Now, depending on whether or not you’re putting the RV away for the season or not will determine on whether you have extra steps to take for hot water heater maintenance. If you’re done RVing for the year, you’re done! But if you use your RV all year round, keep reading.
With your drain plug reinstalled, go ahead and turn the water supply back on. You’ll want to fill your RV up completely. The way you know that it’s full is when water begins to come out of the pressure relief valve. Once that happens, go ahead and turn the water supply back off.
You’ll notice that even when the water supply is turned off, that water will still be pouring out of your pressure relief valve. This is completely normal! Let it continue to pour out of your pressure relief valve until it stops. Once water isn’t coming out of it, you can close the pressure relief valve. By doing that, you’ll set up what is called the “air gap” at the top of the tank. By doing this, you ensure that you’re not over filling your hot water tank, which could result in it becoming damaged, especially when hot water is in the system.
Once the pressure relief valve is closed again, turn the water supply back on and go back into your RV to check the faucets that are still open. You want to clear out all of the air that has been introduced into the system since you began working. You’ll see and hear air being pushed out of your water system, which might be alarming at first, but is totally fine. Keep the faucet open until you have a steady stream of water coming out of the faucet.
Check all of your faucets to ensure that all of them have cleared out all of the air in the system. Each faucet should only have clear water coming out of them and no air burping out of the system. After you’re sure that all of the air is out of your water system, turn all of your faucets off and go back out to check the water heater for leaks.
The two places to look for leaks is the pressure relief valve and the drain plug. If neither of those are leaking, go ahead and fire up your water heater and let it come up to temperature. Leave it for about an hour or so to be sure that all of the water has thoroughly been heated before checking for leaks again.
If you don’t see any leaks, you’re done! You’ve properly maintained your water heater! If you do see leaks, be sure to tighten up your drain plug a little more. If that still doesn’t solve the problem, you might need to replace is as it has likely cracked.
Living out of an RV full-time makes this process a monthly chore to do to get long life out of your water heater. Be sure that you follow each of these steps to get the most out of it!

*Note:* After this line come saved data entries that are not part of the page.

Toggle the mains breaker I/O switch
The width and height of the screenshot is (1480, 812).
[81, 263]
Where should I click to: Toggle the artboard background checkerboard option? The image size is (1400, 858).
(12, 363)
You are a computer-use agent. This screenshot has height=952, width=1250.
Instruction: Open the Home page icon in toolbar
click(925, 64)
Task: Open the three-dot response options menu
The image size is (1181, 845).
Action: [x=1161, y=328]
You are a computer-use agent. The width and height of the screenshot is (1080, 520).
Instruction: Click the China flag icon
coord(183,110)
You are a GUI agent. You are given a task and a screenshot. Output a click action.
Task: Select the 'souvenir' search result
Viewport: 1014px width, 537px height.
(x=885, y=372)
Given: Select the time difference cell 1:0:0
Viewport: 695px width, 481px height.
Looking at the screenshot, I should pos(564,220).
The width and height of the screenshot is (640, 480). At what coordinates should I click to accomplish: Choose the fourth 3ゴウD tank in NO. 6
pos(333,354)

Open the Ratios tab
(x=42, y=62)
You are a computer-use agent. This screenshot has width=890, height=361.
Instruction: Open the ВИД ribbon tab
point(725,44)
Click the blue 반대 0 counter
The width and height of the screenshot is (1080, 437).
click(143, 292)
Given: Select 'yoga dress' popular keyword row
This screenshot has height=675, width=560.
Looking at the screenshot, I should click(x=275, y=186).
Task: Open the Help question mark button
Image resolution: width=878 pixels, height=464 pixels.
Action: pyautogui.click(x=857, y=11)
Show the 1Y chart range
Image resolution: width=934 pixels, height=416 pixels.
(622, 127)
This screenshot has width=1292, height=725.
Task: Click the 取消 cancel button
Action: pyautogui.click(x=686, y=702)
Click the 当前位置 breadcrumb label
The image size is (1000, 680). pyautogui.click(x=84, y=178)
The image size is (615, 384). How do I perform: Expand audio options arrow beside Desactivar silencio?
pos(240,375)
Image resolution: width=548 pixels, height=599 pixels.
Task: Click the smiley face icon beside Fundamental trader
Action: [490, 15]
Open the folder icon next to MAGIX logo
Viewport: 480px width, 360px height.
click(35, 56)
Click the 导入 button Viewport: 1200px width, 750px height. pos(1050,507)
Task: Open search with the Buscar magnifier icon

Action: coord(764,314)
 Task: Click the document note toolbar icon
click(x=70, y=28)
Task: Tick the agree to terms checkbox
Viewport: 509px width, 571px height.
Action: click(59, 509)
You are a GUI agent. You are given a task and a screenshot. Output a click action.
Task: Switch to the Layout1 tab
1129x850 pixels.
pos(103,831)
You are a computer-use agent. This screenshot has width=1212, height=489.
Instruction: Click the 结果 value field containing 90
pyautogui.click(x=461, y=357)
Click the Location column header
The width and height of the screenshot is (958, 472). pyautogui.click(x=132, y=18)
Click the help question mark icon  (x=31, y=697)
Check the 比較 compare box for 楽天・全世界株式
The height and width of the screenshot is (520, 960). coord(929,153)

RV water heaters allow you to get out into the outdoors and still enjoy the luxuries of having hot water on demand. While they work very similarly to water heaters that are installed inside of homes, they don’t provide a limitless amount of hot water and take a bit more maintenance.
Be sure to limit how much hot water you use at a time by taking shorter showers or filling up a bucket of hot water to wash dishes in. If you’re traveling from place to place, be sure to turn off your propane and pilot light to be safe and allow for plenty of time for your water to come to temperature before using it. If you’re staying in one area for a while, weigh out the pros and cons of leaving your water heater on the entire time you’re camping. And always be sure to properly care for your water heater so that it lasts for years and years to come.
By doing each of those small things, you can be sure that you’ll get a ton of use and value out of your RV’s water heater!